• _Prompt_:
As you write out the lines from the one containing "The width and" through the last line of the records, keep them exact and leave out pictures.

(Entries shown begins)

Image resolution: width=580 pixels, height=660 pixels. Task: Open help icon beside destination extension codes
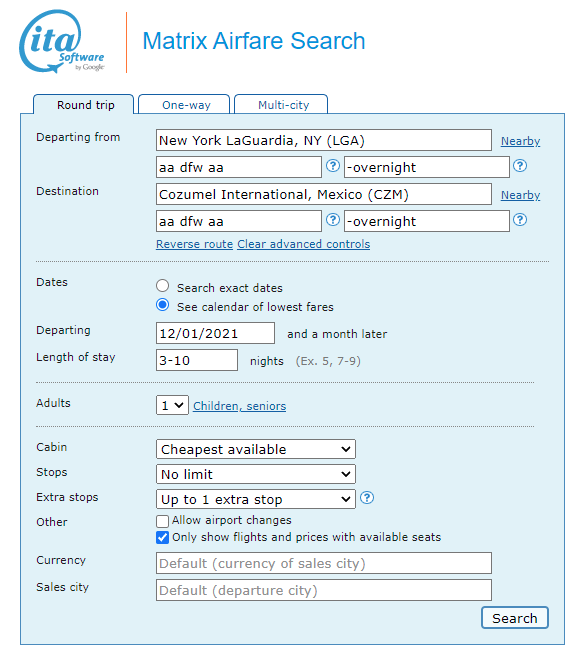point(520,220)
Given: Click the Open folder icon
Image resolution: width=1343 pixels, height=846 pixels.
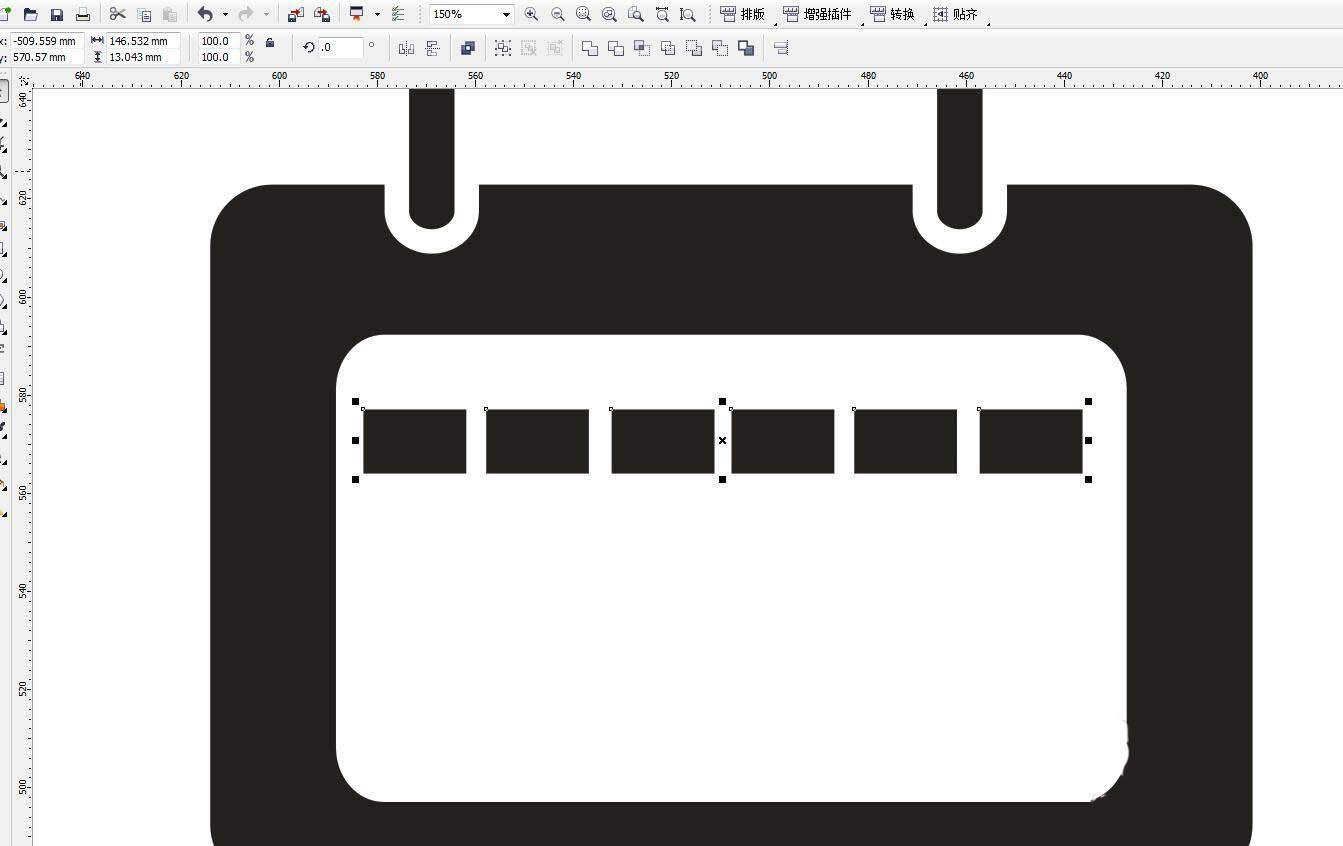Looking at the screenshot, I should [31, 14].
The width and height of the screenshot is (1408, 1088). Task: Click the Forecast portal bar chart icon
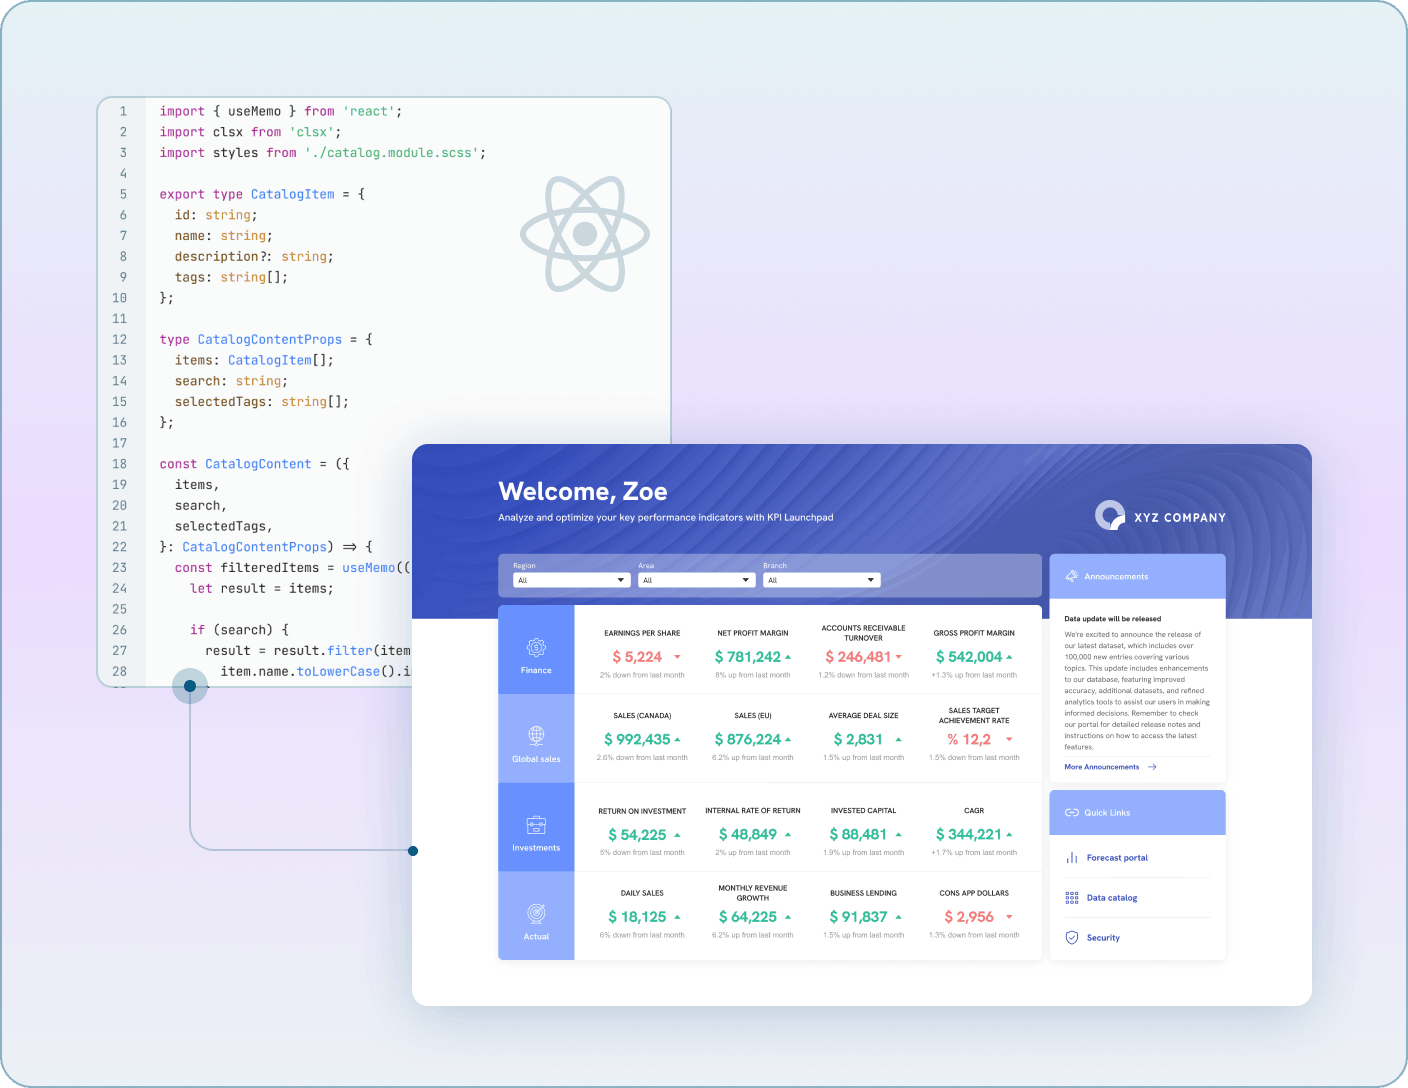coord(1071,857)
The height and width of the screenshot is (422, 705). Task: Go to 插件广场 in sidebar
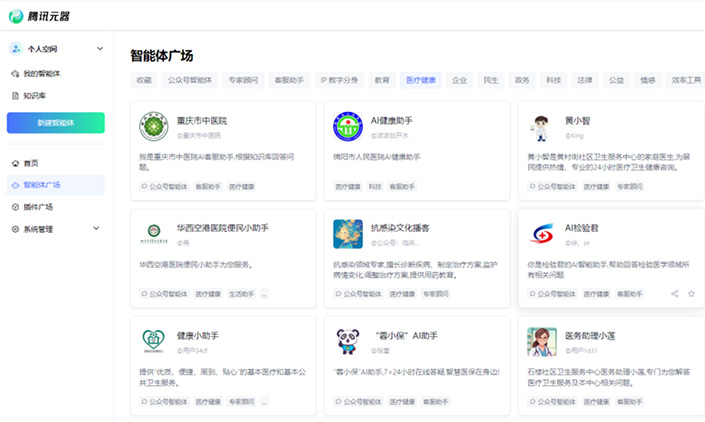38,207
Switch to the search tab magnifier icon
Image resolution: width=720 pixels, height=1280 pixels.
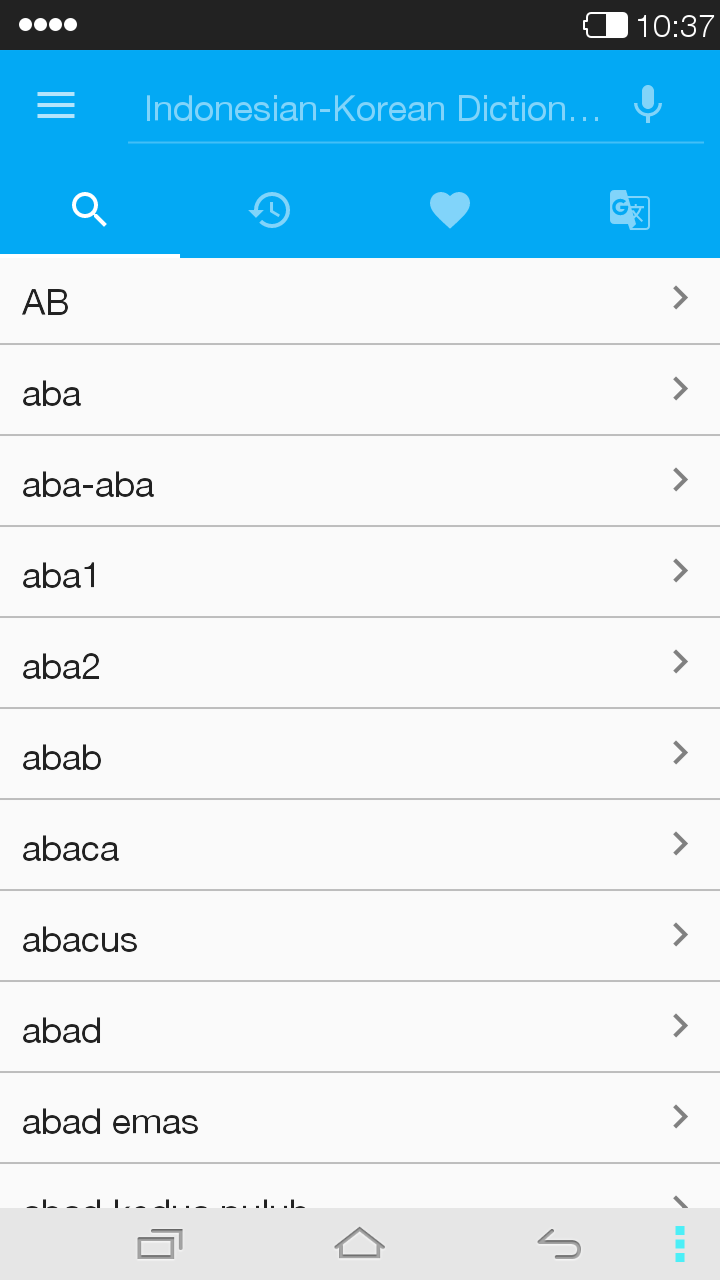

(Entries shown ends)

• _Exercise response_:
The width and height of the screenshot is (1408, 1088). Task: Click the Forecast portal bar chart icon
coord(1071,857)
The height and width of the screenshot is (422, 705). Task: Go to 插件广场 in sidebar
38,207
Switch to the search tab magnifier icon
Image resolution: width=720 pixels, height=1280 pixels.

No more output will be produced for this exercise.